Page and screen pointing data
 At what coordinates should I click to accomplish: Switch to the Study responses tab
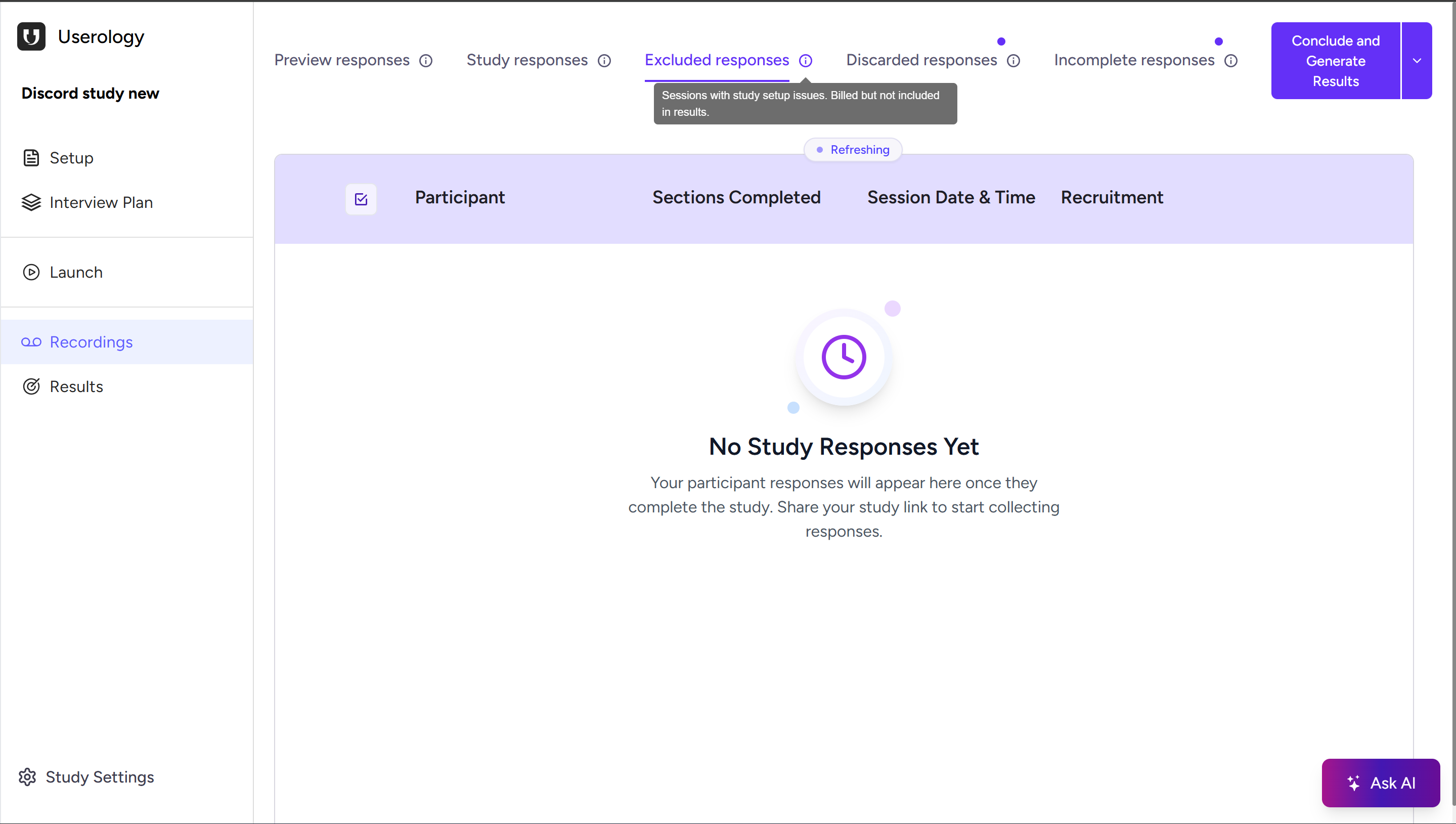[x=525, y=60]
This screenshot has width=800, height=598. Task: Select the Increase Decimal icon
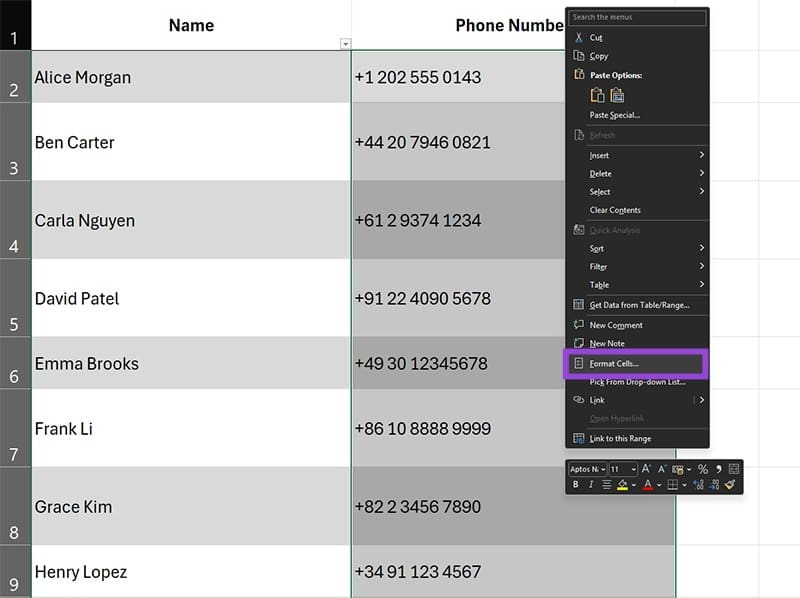[x=698, y=486]
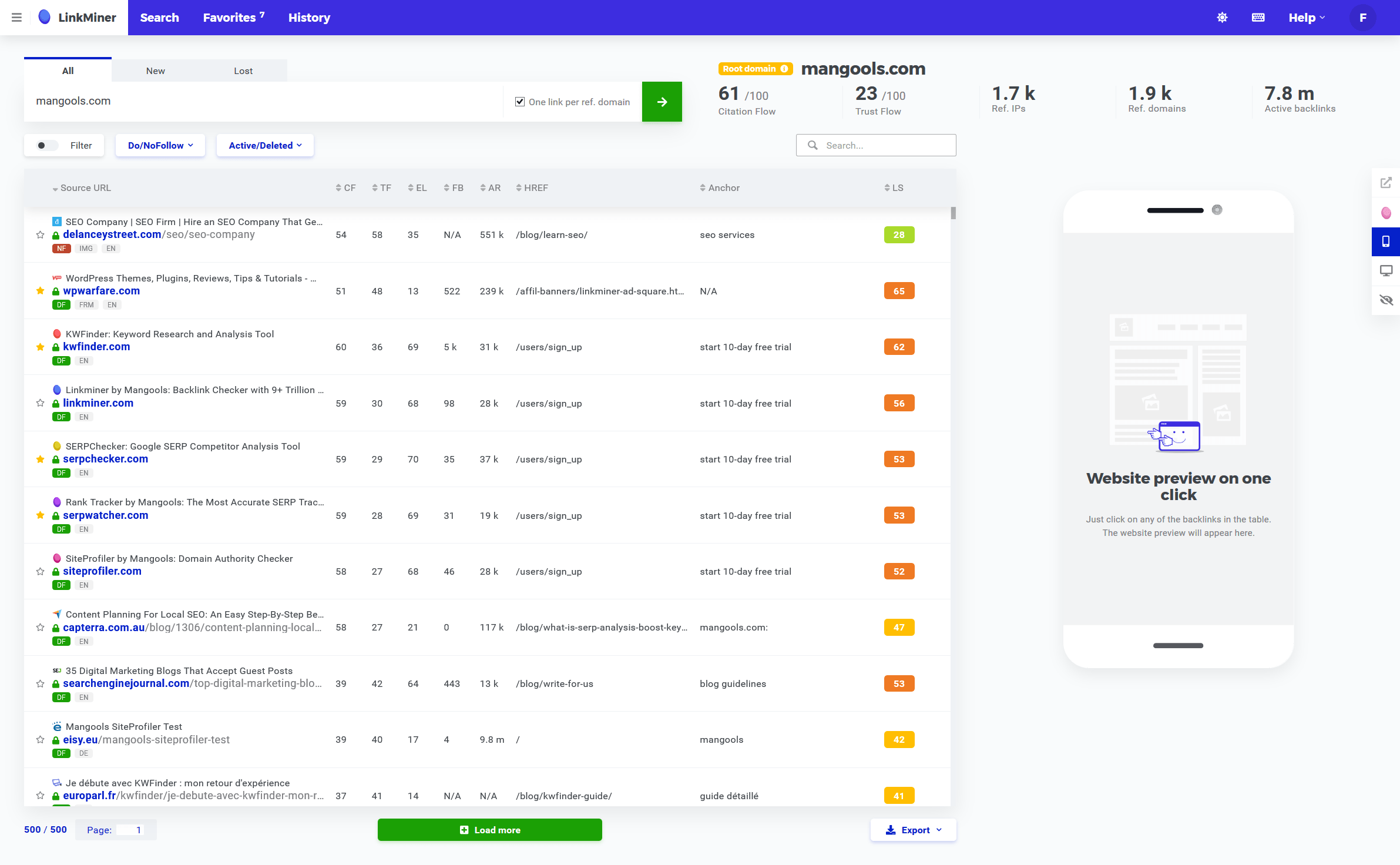
Task: Click inside the Search results field
Action: [876, 145]
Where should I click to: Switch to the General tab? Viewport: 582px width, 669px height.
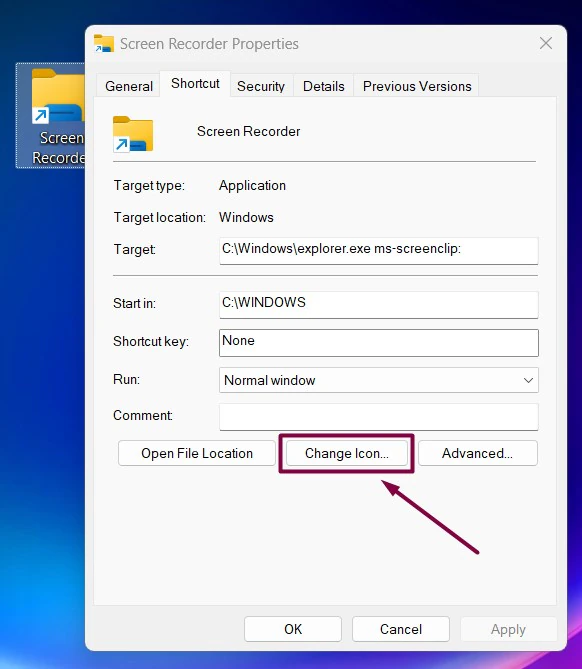(129, 86)
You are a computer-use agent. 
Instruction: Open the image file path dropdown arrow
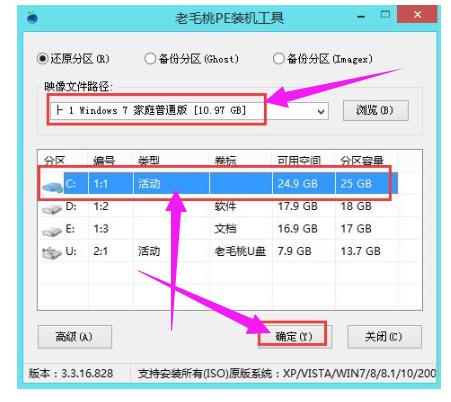(x=321, y=111)
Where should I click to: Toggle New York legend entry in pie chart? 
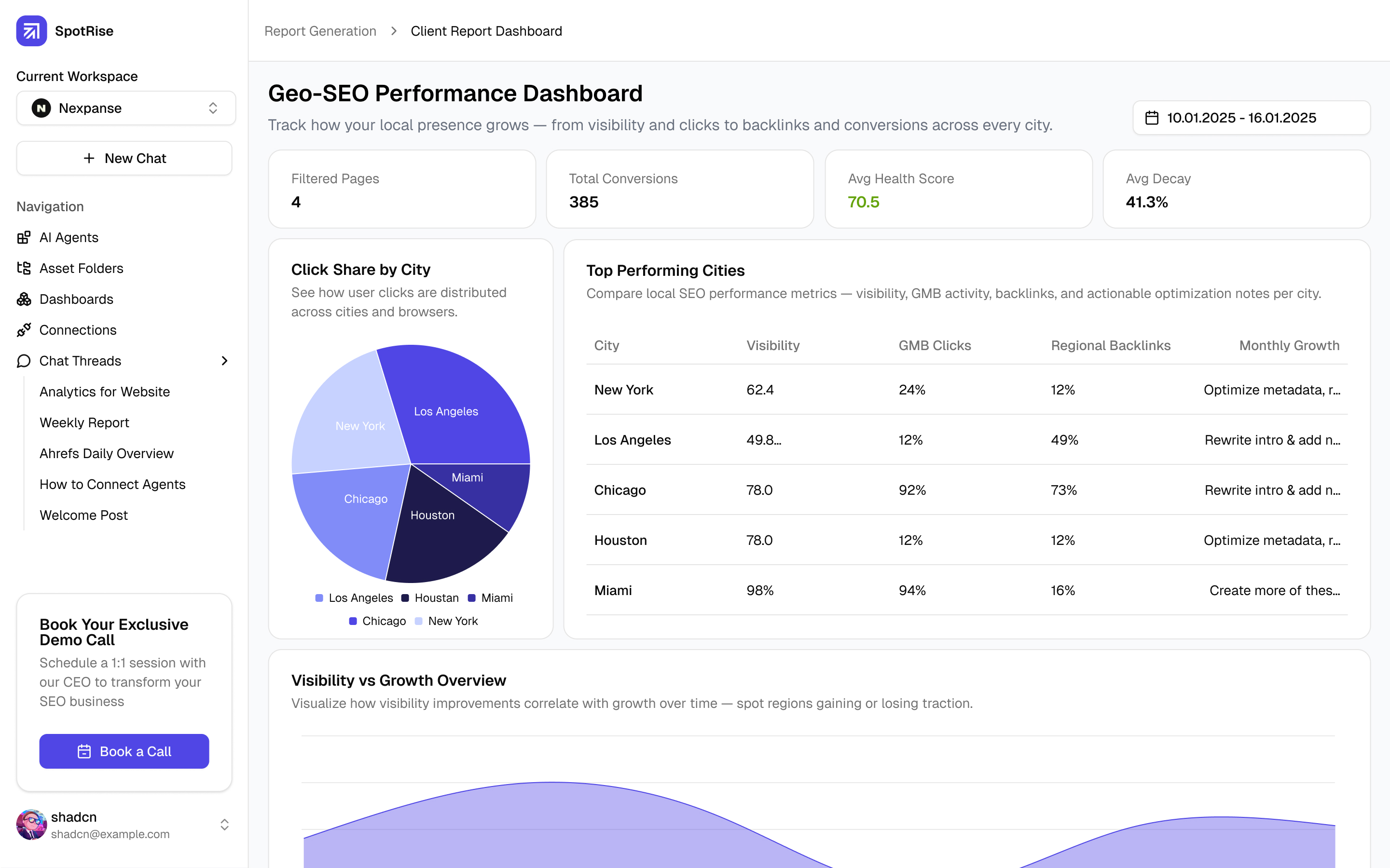click(446, 621)
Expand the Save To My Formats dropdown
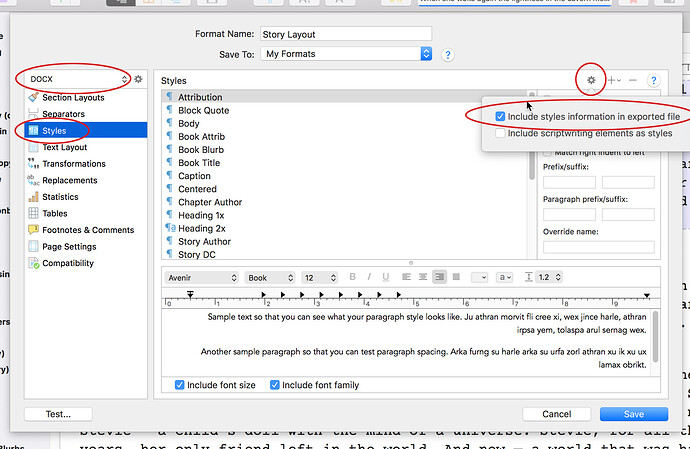The height and width of the screenshot is (449, 690). (346, 54)
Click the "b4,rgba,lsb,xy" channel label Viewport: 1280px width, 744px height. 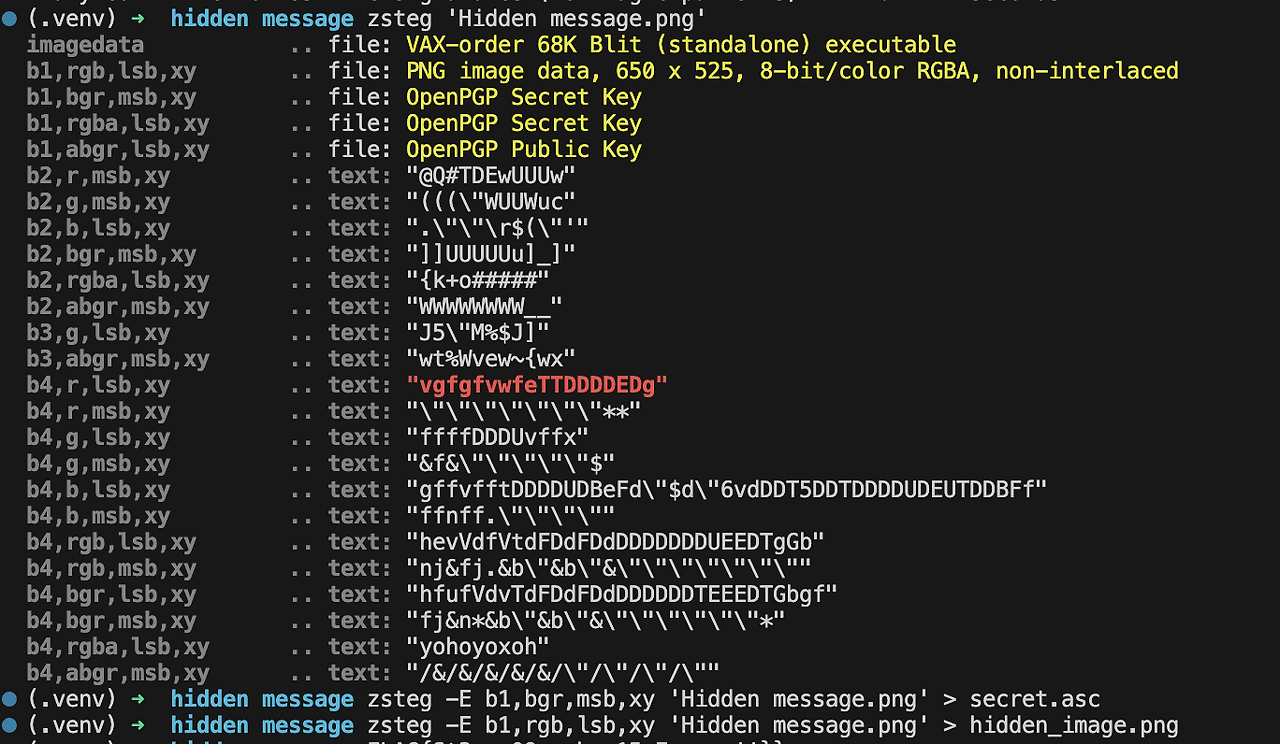[118, 647]
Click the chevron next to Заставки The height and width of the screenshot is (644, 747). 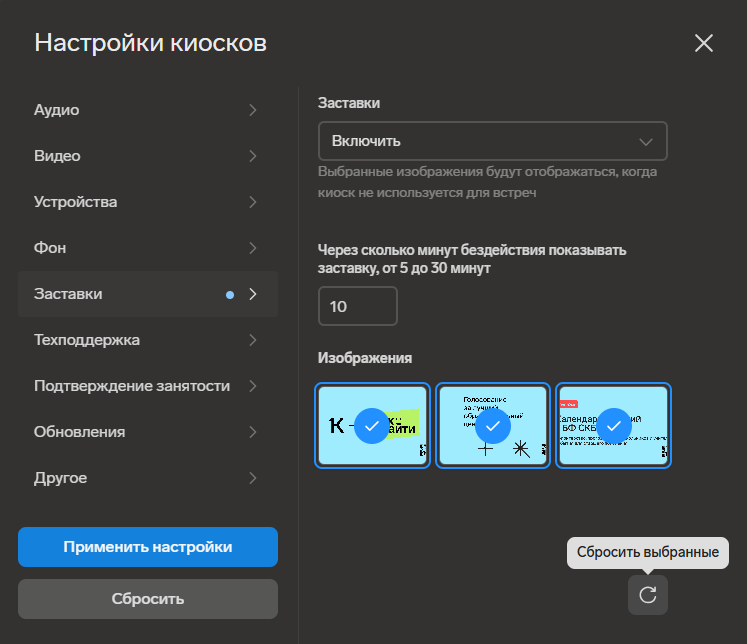point(253,294)
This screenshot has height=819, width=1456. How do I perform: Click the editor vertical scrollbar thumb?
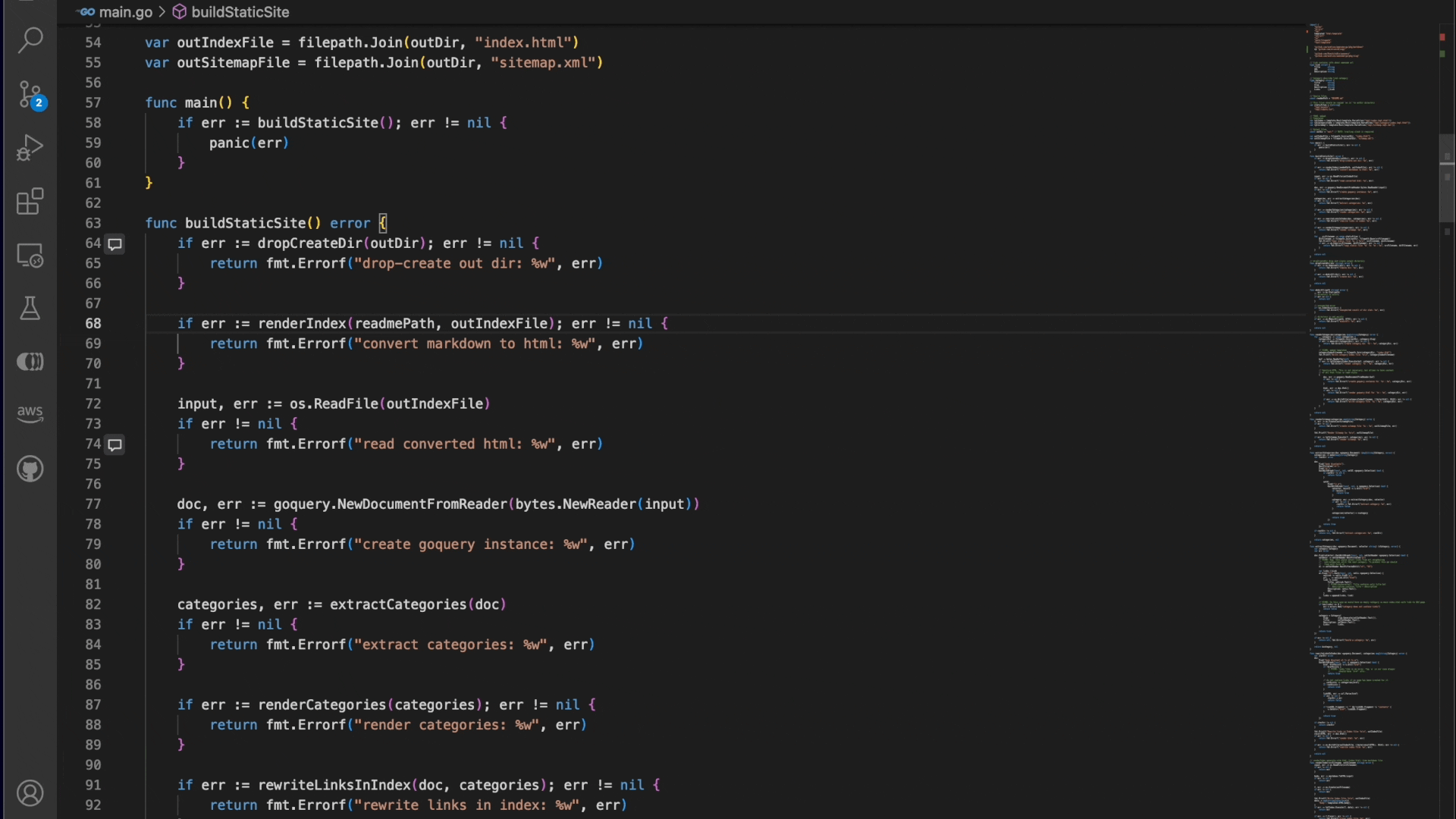pos(1447,178)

* [Exercise brief]
Please copy the rows above exactly as they appear, from the start of the rows through the line that contains "(x=321, y=111)", including that line. Leave the pictures out of your copy.

* [Solved problem]
 At what coordinates should I click to accomplish: Switch to the Study responses tab
[x=525, y=60]
This screenshot has width=800, height=598. Task: Select the Increase Decimal icon
[x=698, y=486]
Task: Click inside the Search results field
Action: [876, 145]
Where should I click to: Switch to the General tab? Viewport: 582px width, 669px height.
(129, 86)
You are a computer-use agent. 
Instruction: Open the image file path dropdown arrow
(x=321, y=111)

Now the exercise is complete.